They all paraded right through town, and each one stopped and did a show at the Four Corners (right outside the window of my pousada!!!):
and then one at a time they all marched up to the Olinda's famous church. Each group did a full classic maracatu parade - meaning, a royal procession, with soldiers and torch-bearers in front, the great flag of the group, priestesses with magical little doll deities, king and queen, a parasol-bearer protecting the king and queen, a bevy of dancers, and then the band. Each group then did a short show (their one or two best songs) at the church, then the flag was lovingly propped at the church doors, and each king and queen ceremonially positioned themselves on the church steps. Then the next group would come up.
By the end of the procession the whole front of the church was completely hidden behind flags and parasols, and there were a whole herd of glittering kings and queens clustered by the doors.
Priestess dancing with the magical little doll:
View of the little church. There is a maracatu group (Nacao Pernambuco) waiting in the foreground.
A king and queen, with swords:
I squeezed up to the front of the church. Oh, it was SO fun watching each little group come up the hill, flag flying, giant parasols bouncing, the king and queen strutting along, and doing their best show! You know how it is - a little local event might SEEM little, but then each group realizes the other groups are there, and realizes there is an audience watching, and starts feeling competitive, and wants to do its best, and the whole thing starts heating up.

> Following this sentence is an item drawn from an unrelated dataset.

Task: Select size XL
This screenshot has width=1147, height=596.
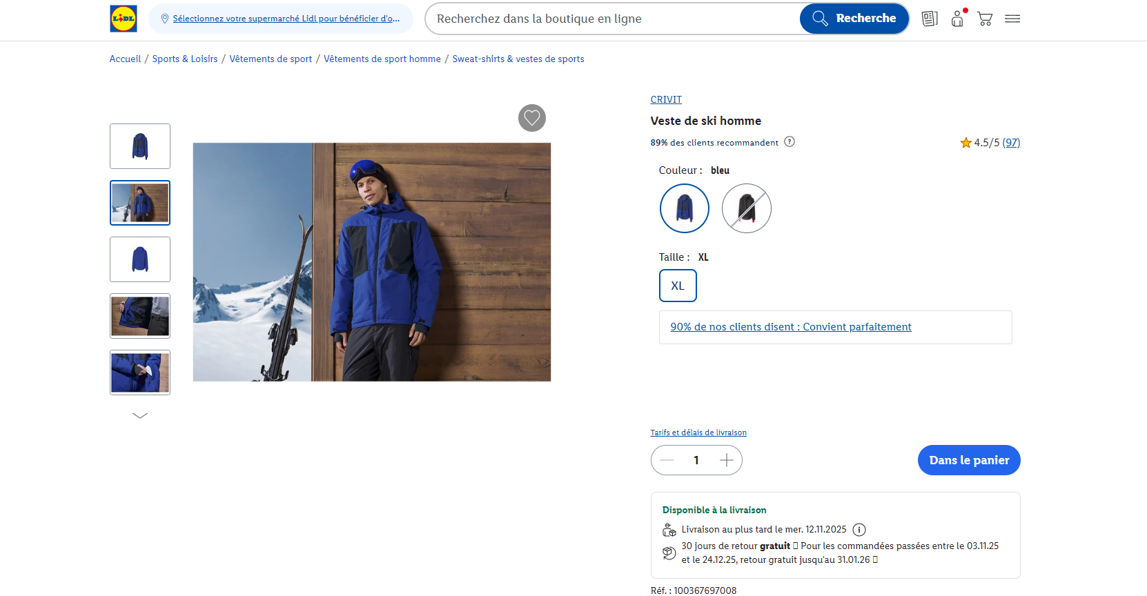Action: (x=678, y=286)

Leao Coroado was its usual powerful, impressive self. But the big surprise for me was Nacao Pernambuco. They had powerful drummers, a radiant king and queen, the best abe dancers, and they took absolute top prize for the most hypnotic dancing parasols. They had two enormous parasols that seemed like giant dancing space-alien jellyfish. I was mesmerized. I could not take my eyes off those giant dancing space jellyfish. It suddenly became clear to me that my life will not be complete until I have a giant dancing parasol of my own, preferably following me around full-time, with ostrich plumes bobbing, and a complete maracatu band in its wake. (I am posting a movie) It was like a revelation. How have I never noticed before that my life has been ENTIRELY lacking a giant dancing parasol?
Nacao Pernambuco also had some amazing shekere girls. I'll try to post a movie of that too.

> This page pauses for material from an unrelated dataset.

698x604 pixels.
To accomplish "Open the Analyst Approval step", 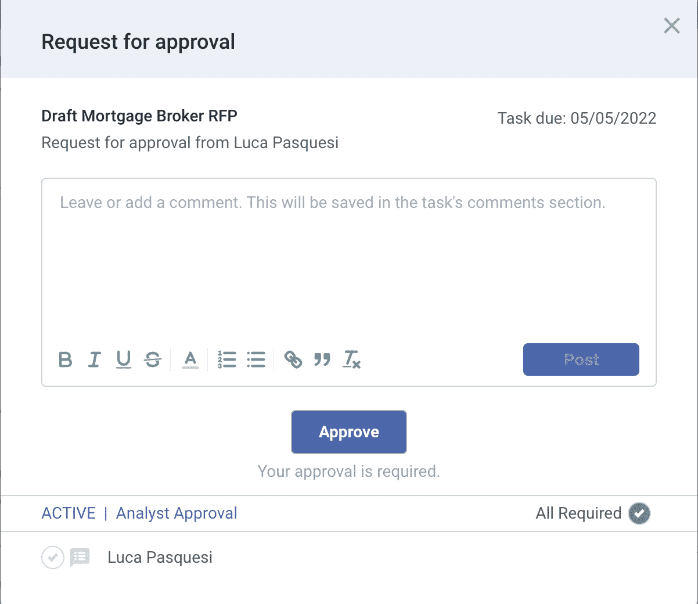I will coord(176,513).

The "silent drums" were not silent at all for most of this event, but eventually, once all 12 groups were there, the drummers all stopped playing and some sort of little ceremony took place, which I couldn't see or hear at all. But, the drums didn't stay silent for long. As soon as the ceremony was over, every group immediately started playing again.
The post-parade part was almost as fun. The ceremony was abruptly over and the groups started parading in all different directions, back toward the buses that had brought them, or toward their home neighborhood, or who knows where - there were parasols and flags bouncing in all directions and groups playing completely different things, funk and maracatu and rural-maracatu, at all different tempos, marching in all different directions. Kings and queens and giant jellyfish everywhere. Each group was more or less together, but they were each careering around in each others' paths, like big sailing ships tacking this way and that in a tiny harbor, nearly colliding now and then, then veering slowly away from each other. Twelve separate parties full of glittering royalty and half-drunken drummers. "This is complete fucking chaos!" yelled Lions Derek to me, beaming happily. We were trapped in a slow stampede of TWELVE MARACATU GROUPS! It was like the running of the bulls (second night in a row!), but in slow motion, and much noisier. Heaven!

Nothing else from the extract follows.